Data Scientist 2
Explicitly requires vibe coding skills and mentions using Cursor, Claude Code, and Windsurf.
About the Role
Optum is hiring a Data Scientist 2 to design, develop, and deploy applied machine learning solutions for healthcare problems, driving end-to-end model lifecycle from feature engineering to production monitoring. The role is fully remote within the U.S. and focuses on building interpretable, compliant, production-grade ML systems using Python and distributed data processing.
Job Description
Role
Optum seeks a Data Scientist 2 to build and deploy applied machine learning solutions that address complex clinical and business problems using large-scale healthcare data. The role involves end-to-end ownership of modeling work, from problem framing and feature engineering to deployment and post-production monitoring, with an emphasis on interpretability, regulatory compliance, and production-quality code.
Key Responsibilities
- Participate in design, development, and deployment of applied ML solutions for healthcare.
- Drive end-to-end model lifecycle: problem framing, feature engineering, model development, evaluation, validation, explainability, deployment, and monitoring.
- Develop and review production-grade Python code following software engineering best practices (testing, modularization, version control, CI/CD).
- Architect scalable data science workflows using Python, SQL, and distributed data processing frameworks in cloud or enterprise environments.
- Apply classical ML, deep learning, time-series modeling, and survival analysis techniques as appropriate.
- Ensure models are interpretable, explainable, and meet enterprise governance, regulatory, and ethical standards (bias, fairness, auditability).
- Partner with engineering, product, clinical, and business stakeholders to translate ambiguous problems into actionable analytical solutions.
- Review and approve modeling approaches and influence architectural and methodological decisions.
- Communicate insights, risks, and tradeoffs to technical and executive audiences.
Requirements
- 4+ years building production-quality, maintainable, and testable code.
- 4+ years with machine learning and statistical modeling fundamentals, including feature engineering, model training/tuning/evaluation, and model interpretability/explainability (e.g., SHAP).
- 4+ years hands-on with deep learning architectures where appropriate.
- 4+ years experience with time-series analysis and survival analysis.
- 4+ years experience with vibe coding tools such as Cursor, Claude Code, and Windsurf.
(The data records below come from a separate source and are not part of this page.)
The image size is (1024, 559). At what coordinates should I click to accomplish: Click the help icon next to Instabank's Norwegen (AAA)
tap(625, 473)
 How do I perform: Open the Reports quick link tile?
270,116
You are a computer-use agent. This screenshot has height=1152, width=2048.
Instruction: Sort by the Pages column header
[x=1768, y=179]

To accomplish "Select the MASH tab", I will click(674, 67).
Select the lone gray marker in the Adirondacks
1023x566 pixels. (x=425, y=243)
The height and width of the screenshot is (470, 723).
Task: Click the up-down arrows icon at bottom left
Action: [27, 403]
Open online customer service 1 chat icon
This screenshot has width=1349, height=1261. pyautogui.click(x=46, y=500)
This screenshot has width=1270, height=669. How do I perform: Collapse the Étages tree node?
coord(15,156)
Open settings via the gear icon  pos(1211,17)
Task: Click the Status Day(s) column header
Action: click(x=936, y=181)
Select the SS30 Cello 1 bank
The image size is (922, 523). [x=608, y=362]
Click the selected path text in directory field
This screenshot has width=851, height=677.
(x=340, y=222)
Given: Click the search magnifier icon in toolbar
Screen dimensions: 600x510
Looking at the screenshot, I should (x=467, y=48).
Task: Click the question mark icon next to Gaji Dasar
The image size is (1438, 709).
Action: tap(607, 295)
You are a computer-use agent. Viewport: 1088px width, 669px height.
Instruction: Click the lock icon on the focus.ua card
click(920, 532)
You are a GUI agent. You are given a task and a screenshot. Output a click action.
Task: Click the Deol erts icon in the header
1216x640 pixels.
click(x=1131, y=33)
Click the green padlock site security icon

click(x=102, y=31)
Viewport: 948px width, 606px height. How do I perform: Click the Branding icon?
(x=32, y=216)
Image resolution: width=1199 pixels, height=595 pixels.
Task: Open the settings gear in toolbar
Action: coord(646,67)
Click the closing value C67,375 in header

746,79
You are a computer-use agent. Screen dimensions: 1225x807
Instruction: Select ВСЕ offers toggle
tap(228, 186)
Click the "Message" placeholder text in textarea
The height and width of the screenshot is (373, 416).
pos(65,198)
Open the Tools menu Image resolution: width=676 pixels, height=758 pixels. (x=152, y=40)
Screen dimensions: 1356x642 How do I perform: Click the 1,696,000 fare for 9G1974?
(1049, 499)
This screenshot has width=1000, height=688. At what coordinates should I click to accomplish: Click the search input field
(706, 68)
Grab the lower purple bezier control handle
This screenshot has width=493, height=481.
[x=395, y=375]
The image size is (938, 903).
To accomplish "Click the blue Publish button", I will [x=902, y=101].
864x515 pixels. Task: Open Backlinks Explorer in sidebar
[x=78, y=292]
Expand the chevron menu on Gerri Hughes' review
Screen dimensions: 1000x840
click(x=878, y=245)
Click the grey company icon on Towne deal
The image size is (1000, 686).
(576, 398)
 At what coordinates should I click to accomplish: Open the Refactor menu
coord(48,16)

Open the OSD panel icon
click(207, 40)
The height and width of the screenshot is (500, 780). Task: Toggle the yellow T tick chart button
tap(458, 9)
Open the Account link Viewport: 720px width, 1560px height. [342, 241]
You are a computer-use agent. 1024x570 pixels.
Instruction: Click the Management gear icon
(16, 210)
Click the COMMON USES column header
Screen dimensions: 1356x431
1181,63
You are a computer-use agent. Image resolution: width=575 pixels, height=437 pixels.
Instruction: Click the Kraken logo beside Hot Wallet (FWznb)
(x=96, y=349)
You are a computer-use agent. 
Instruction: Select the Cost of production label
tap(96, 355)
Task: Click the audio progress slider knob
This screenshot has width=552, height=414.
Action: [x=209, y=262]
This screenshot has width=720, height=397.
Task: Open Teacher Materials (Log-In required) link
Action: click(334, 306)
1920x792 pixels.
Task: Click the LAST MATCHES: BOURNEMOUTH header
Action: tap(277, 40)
- 4+ years healthcare data literacy: claims, EHR, lab, pharmacy data; coding systems (ICD, CPT, NDC, SNOMED, LOINC); interoperability standards (FHIR, HL7); reasoning about data quality, missingness, bias, and confounding.
- 4+ years contributing to complex applied data science initiatives from concept to production and working in cross-functional environments.
- Advanced proficiency in Python for data science and ML (Pandas, NumPy, scikit-learn, PyTorch or equivalent).
- Advanced SQL skills for complex data transformations and analytical workflows.
Preferred Qualifications
- Experience with MLOps practices (deployment, monitoring, retraining, drift detection).
- Prior experience in regulated or highly governed environments.
- Familiarity with cloud platforms and distributed computing (e.g., Spark, Databricks, AWS, GCP, Azure).
Soft Skills
- Excellent written and verbal communication; able to convey technical concepts to non-technical stakeholders.
- Ability to balance model sophistication, interpretability, scalability, and business impact.
Location & Telecommute
- Role allows telecommuting from anywhere within the United States; telecommuters must adhere to UnitedHealth Groupβs Telecommuter Policy.
Compensation & Benefits
- Salary range: $72,800 to $130,000 annually (full-time basis).
- Benefits include a comprehensive benefits package, incentive and recognition programs, equity stock purchase, 401(k) contribution, and career development opportunities.